> [What you have to do]: Restate the records that follow word for word; no pictures should appear.

[Collected data entries]
○ ○ ○
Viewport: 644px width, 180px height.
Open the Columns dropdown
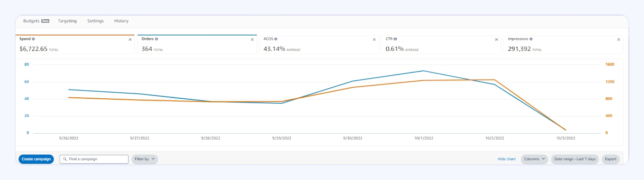point(534,159)
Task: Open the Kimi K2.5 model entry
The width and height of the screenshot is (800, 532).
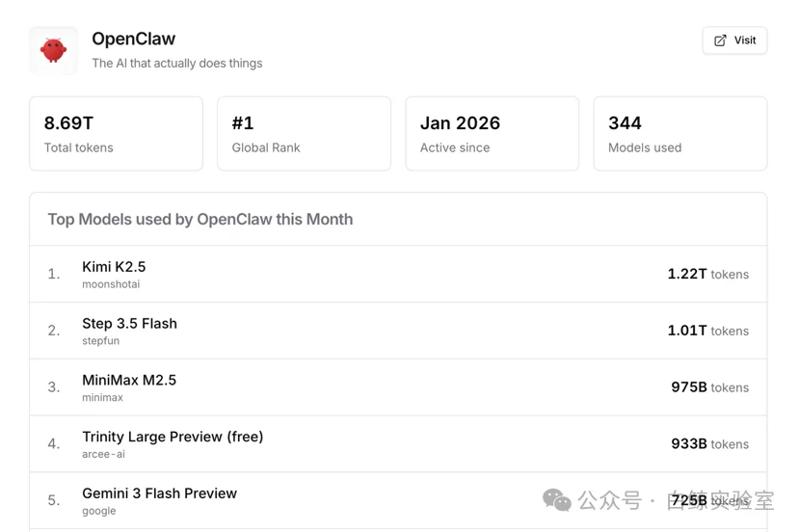Action: (114, 267)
○ ○ ○
> [Completed task]:
Viewport: 644px width, 180px height.
Open the Columns dropdown
point(534,159)
Task: Open the Kimi K2.5 model entry
The width and height of the screenshot is (800, 532).
Action: (114, 267)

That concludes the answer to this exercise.